Abstract: BACKGROUND: Rheumatoid arthritis is a chronic autoimmune inflammatory condition characterised by polyarthritis and severe change in body mass and neuroendocrine environment. OBJECTIVES: To investigate plasma levels of adipocytokines (leptin, adiponectin, visfatin and resistin) in patients with rheumatoid arthritis and to compare them with levels in healthy controls. METHODS: Adiponectin, resistin, visfatin and leptin concentrations were measured in 31 patients with rheumatoid arthritis and 18 healthy controls by using specific enzyme-linked immunosorbent assays. RESULTS: Patients with rheumatoid arthritis showed considerably higher plasma levels of leptin, adiponectin and visfatin than healthy controls. No marked difference was observed in resistin levels between patients and controls. CONCLUSION: A marked increase in plasma levels of leptin, adiponectin and visfatin was noted in patients with rheumatoid arthritis, whereas resistin levels were similar to those observed in healthy controls. Coordinated roles for adiponectin, leptin and visfatin are suggested in the modulation of the inflammatory environment in patients with rheumatoid arthritis, whereas the lack of modulation in resistin levels is predictive of an irrelevant role for this peptide, suggesting that resistin level is probably not one of the main signals associated with the pathogenesis of this disease.

Otero M, Nogueiras R, Lago F, Dieguez C, Gomez-Reino JJ, Gualillo O. · Research Laboratory 4, and Department of Physiology, Santiago University Clinical Hospital, University of Santiago de Compostela, 15706 Santiago de Compostela, Spain. · Rheumatology (Oxford). · Pubmed #14623951 links to  free full text

Abstract: OBJECTIVES: The aim of this work was to investigate whether changes in plasma ghrelin, the recently discovered 28-amino acid gastric hormone that regulates growth hormone (GH) secretion and energy homeostasis, occur during inflammation in adjuvant-induced arthritis (AA) in rats. For completeness, ghrelin plasma levels were measured in rheumatoid arthritis (RA) patients. METHODS: AA was induced in male Lewis rats using Freund's complete adjuvant. Animals were monitored for weight and food intake, every 2 or 3 days, along all time-course experiments. Plasma ghrelin concentrations in 31 RA patients and 18 healthy controls, as well as in rats, were determined by a specific double-antibody radioimmunoassay. Gastric ghrelin mRNA expression was evaluated by northern blot analysis. Human GH and insulin-like growth factor (IGF)-1 were determined by quantitative chemiluminescence assay. RESULTS: Compared with controls, arthritic rats gained significantly (P < 0.01) less body weight than controls until the end of the study, when a partial recovery occurred. Ghrelin plasma levels were significantly lower at day 7 after arthritis induction than in controls (AA 7 = 91.2 +/- 5.6 pg/ml vs controls = 124.75 +/- 5.9 pg/ml), but they recovered to control levels by day 15. RA patients had ghrelin plasma levels significantly lower than healthy controls (RA = 24.54 +/- 2.57 pg/ml vs 39.01 +/- 4.47 pg/ml of healthy controls; P = 0.0041).
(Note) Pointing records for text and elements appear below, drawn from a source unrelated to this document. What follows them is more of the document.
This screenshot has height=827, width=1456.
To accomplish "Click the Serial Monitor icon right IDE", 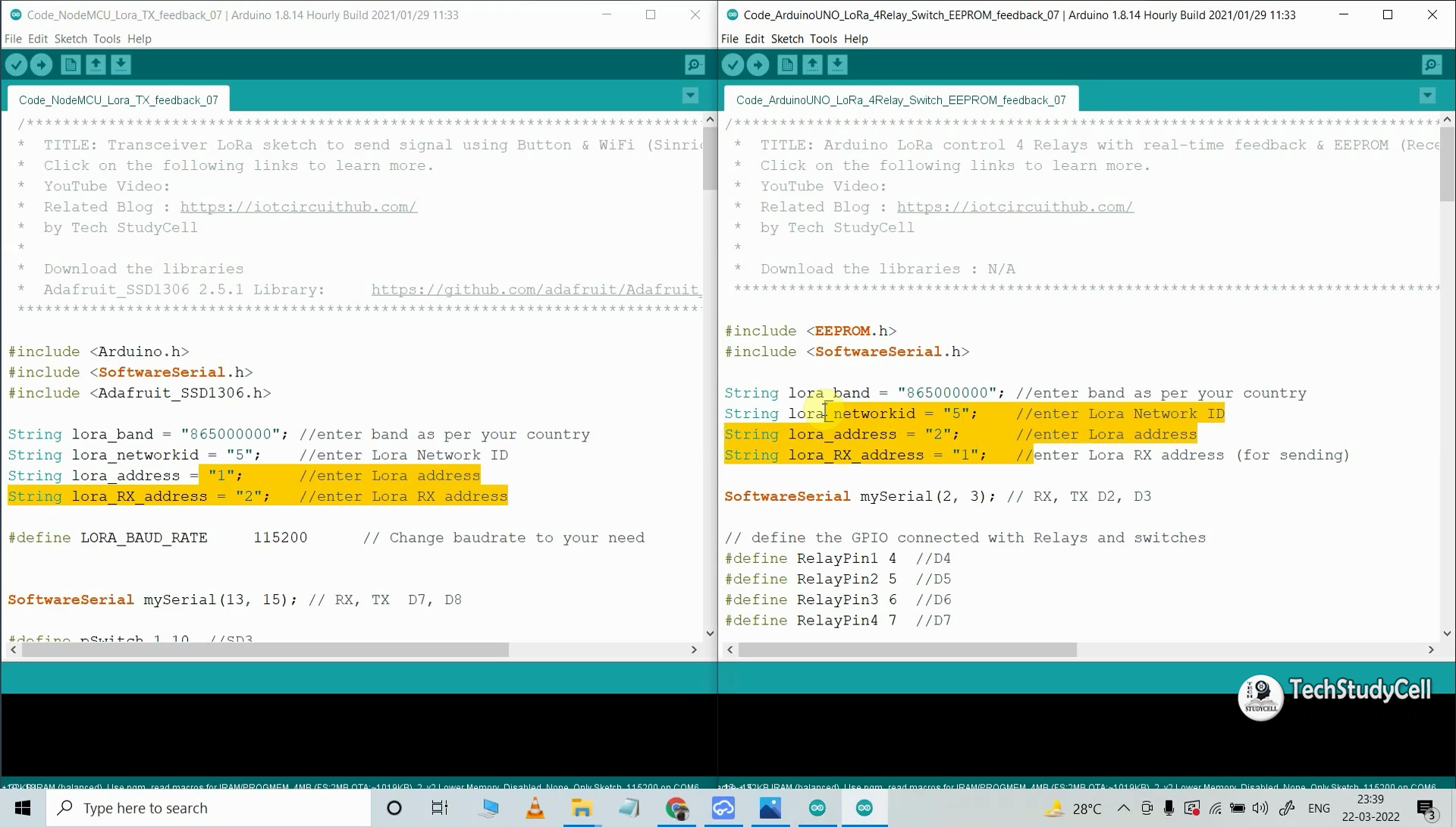I will (x=1432, y=64).
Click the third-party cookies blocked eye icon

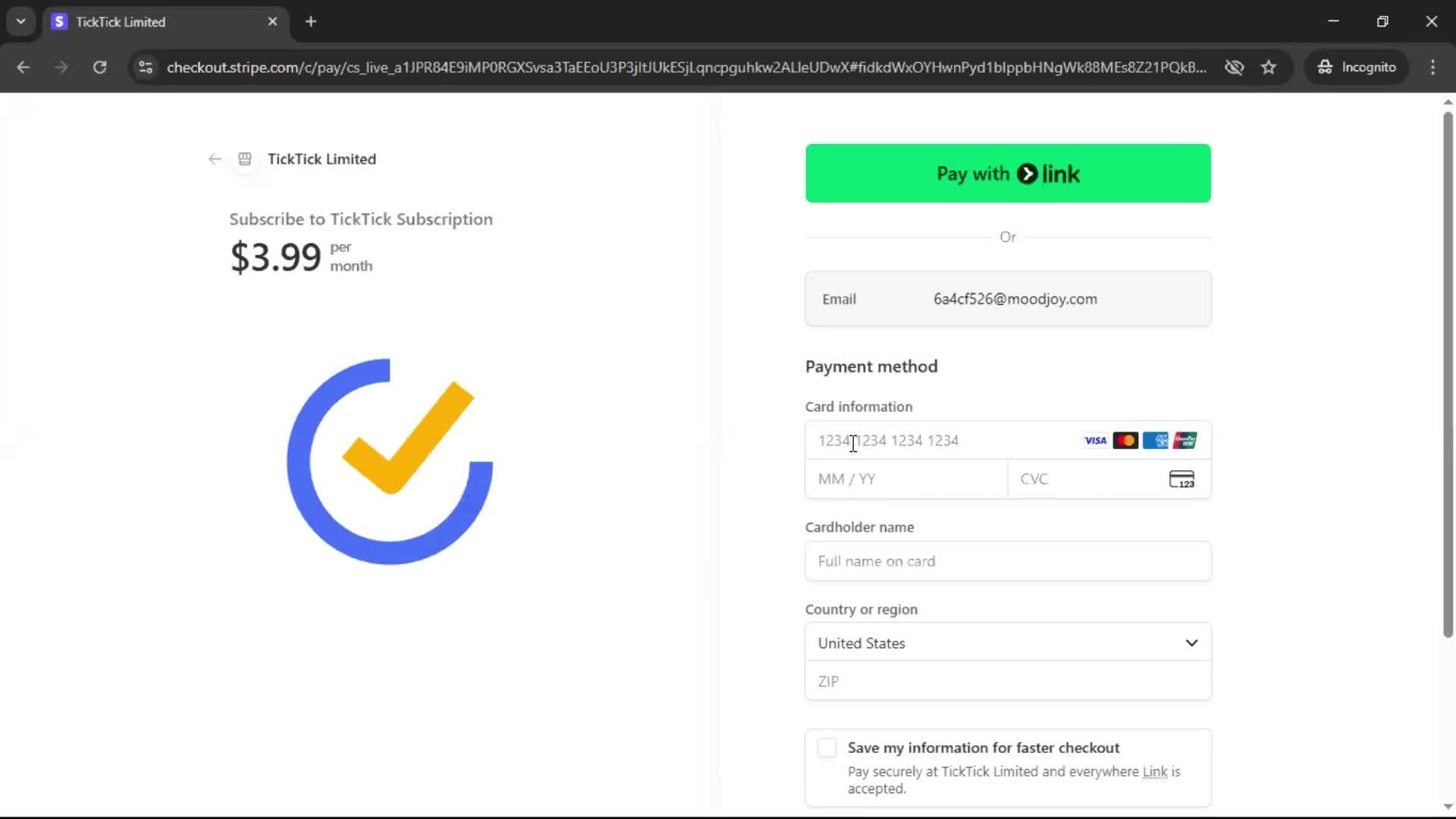[1234, 67]
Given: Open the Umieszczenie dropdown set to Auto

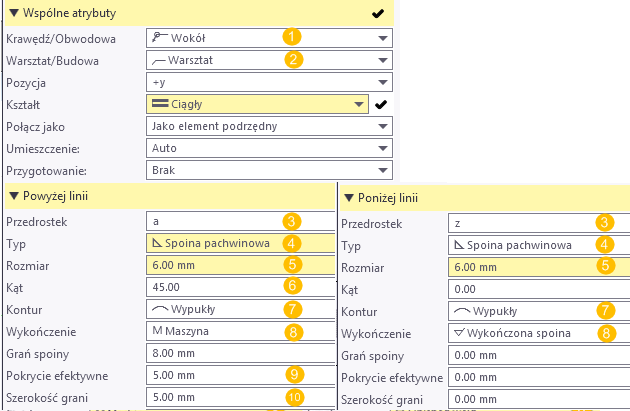Looking at the screenshot, I should coord(384,148).
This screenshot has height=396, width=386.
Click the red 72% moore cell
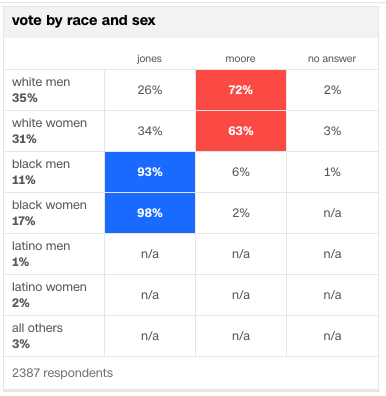(x=241, y=90)
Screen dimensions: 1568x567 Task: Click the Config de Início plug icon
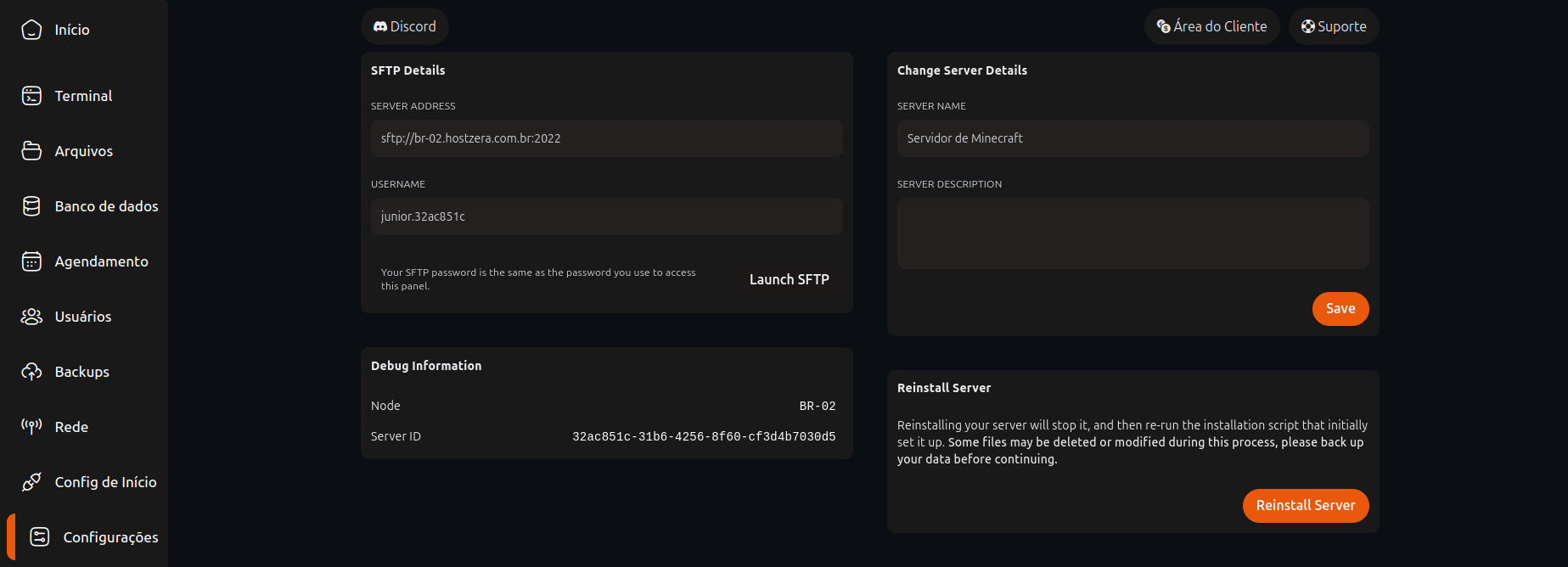pos(31,482)
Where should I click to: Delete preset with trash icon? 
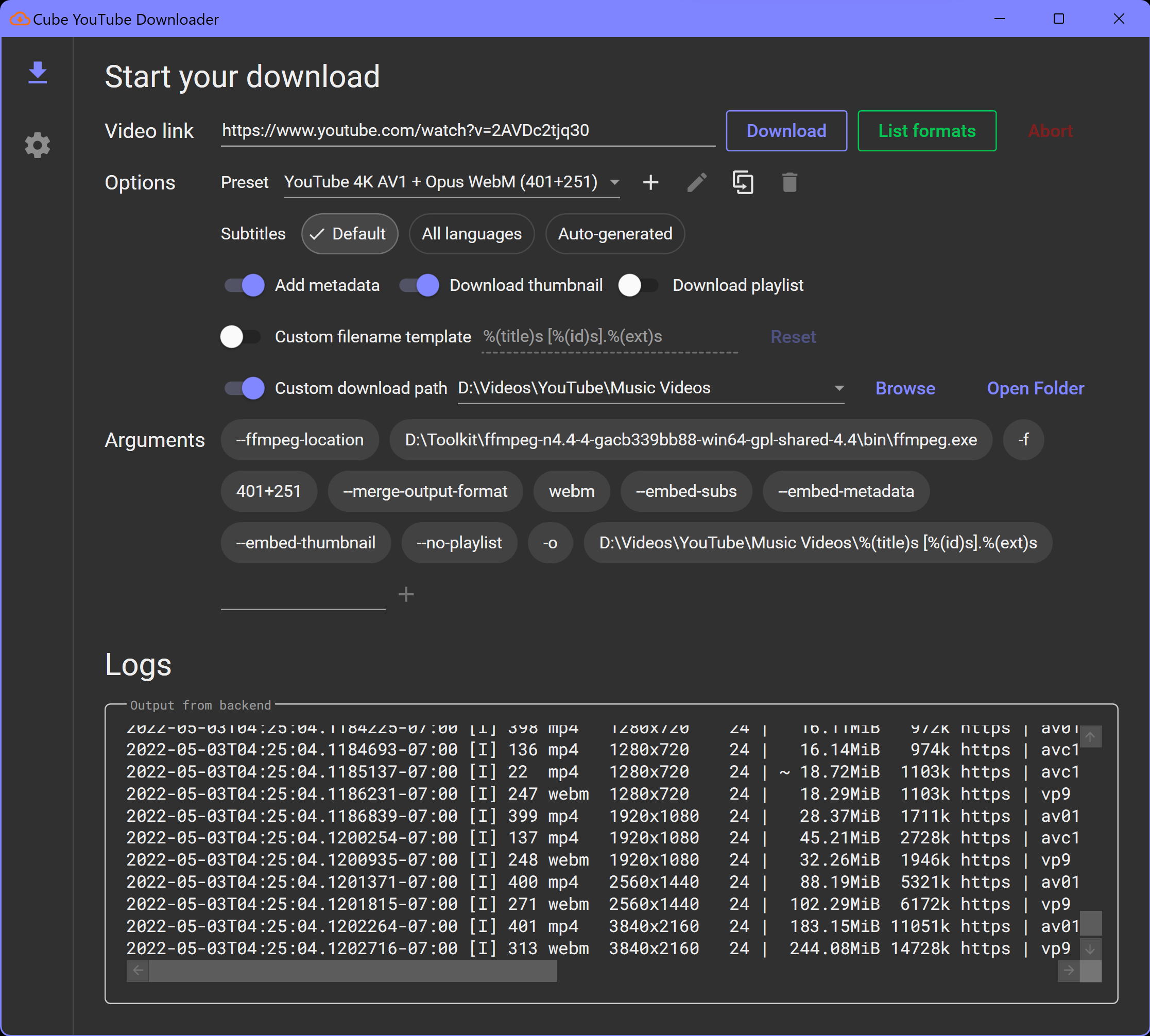(x=789, y=182)
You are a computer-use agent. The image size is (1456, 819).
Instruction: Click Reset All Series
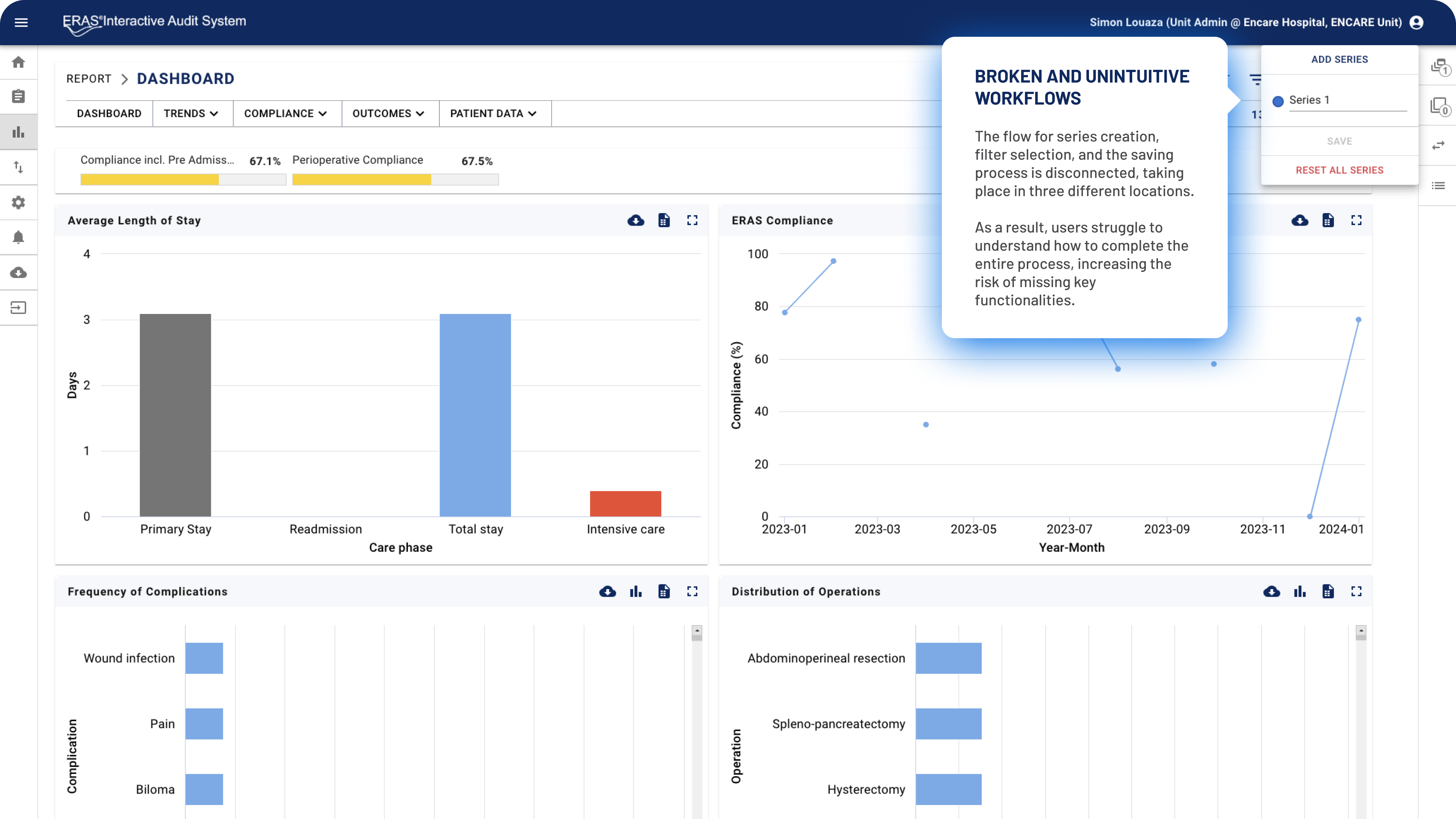tap(1340, 170)
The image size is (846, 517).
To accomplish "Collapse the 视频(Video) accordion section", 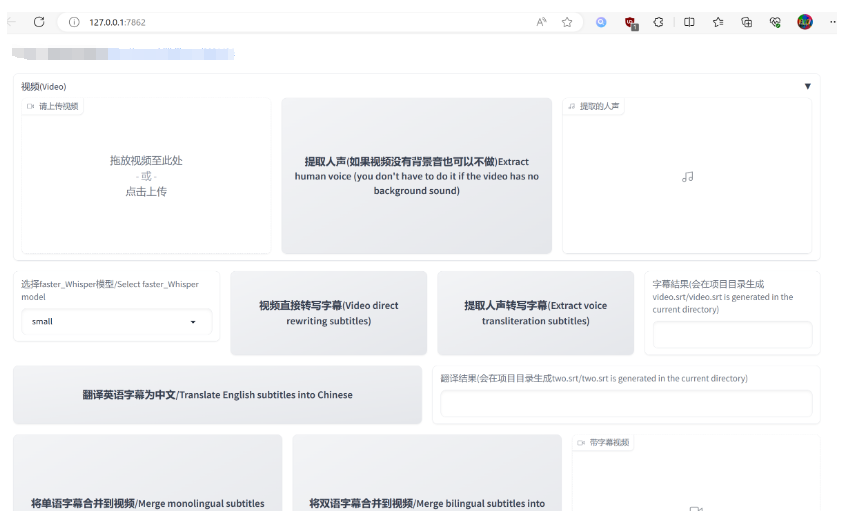I will [x=807, y=86].
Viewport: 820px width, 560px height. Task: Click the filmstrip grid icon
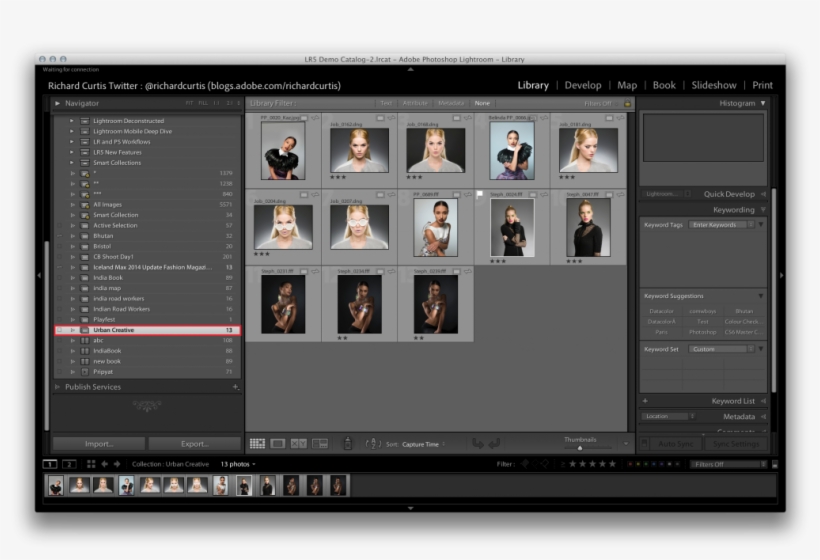[91, 464]
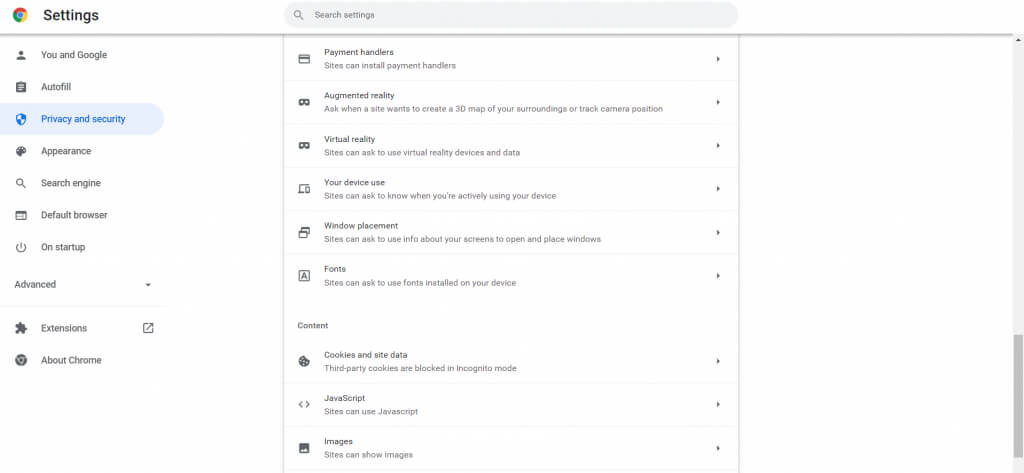
Task: Open Your device use arrow
Action: click(718, 189)
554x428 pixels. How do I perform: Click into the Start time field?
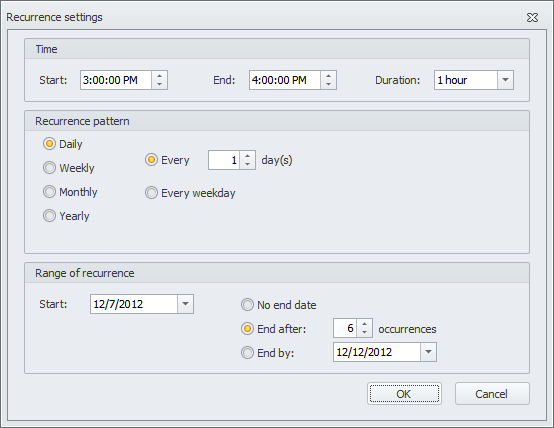pyautogui.click(x=116, y=80)
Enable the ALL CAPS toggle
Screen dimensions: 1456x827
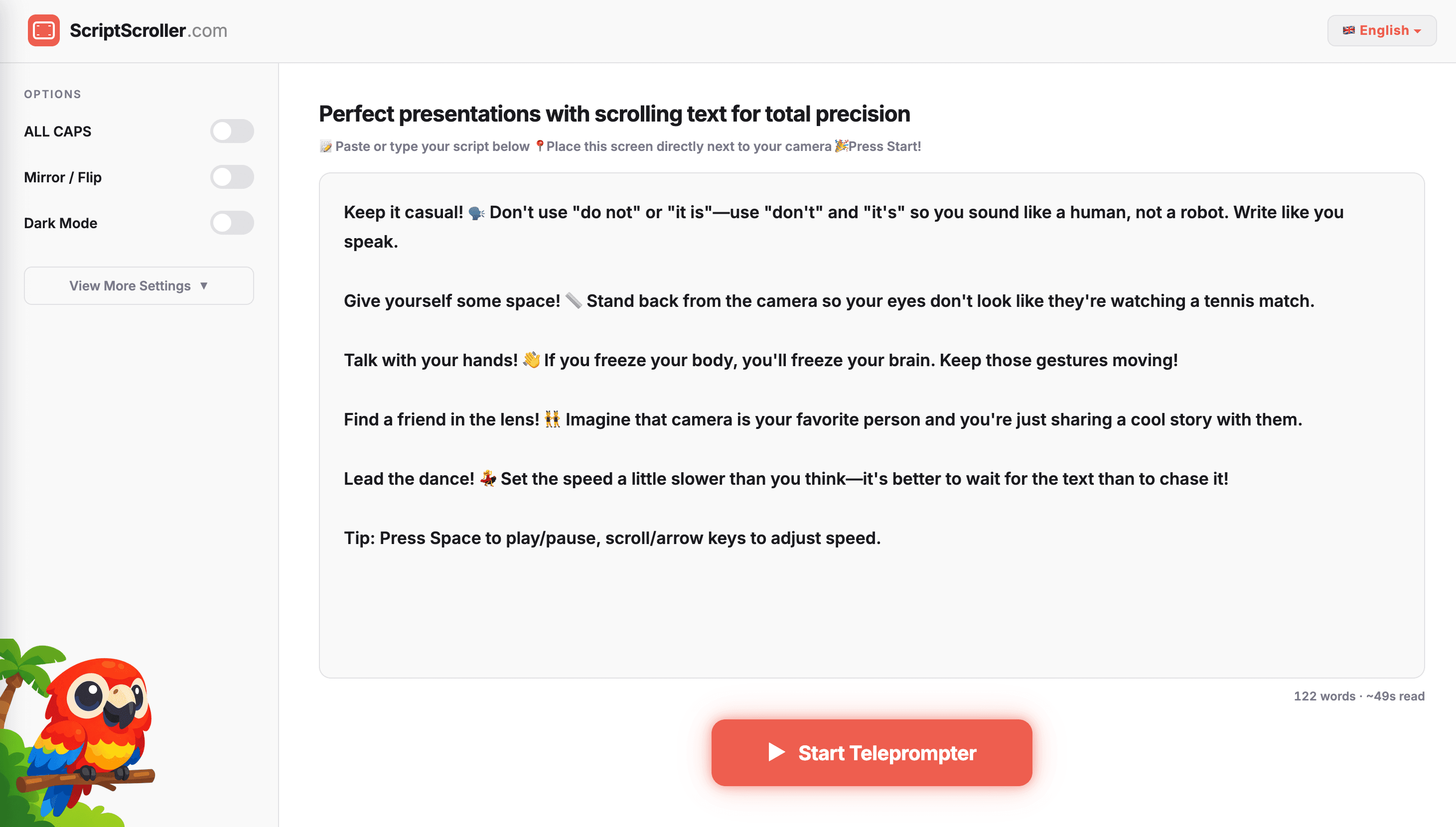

CONCLUSION: In AA, there is a compensatory variation of ghrelin levels that relates to body weight adjustments. Recovery of ghrelin levels in the latter stage suggests an adaptive response and may represent a compensatory mechanism under catabolic conditions. In RA patients, chronic imbalance in ghrelin levels suggests that this gastric hormone may participate, together with other factors, in alterations of metabolic status during inflammatory stress.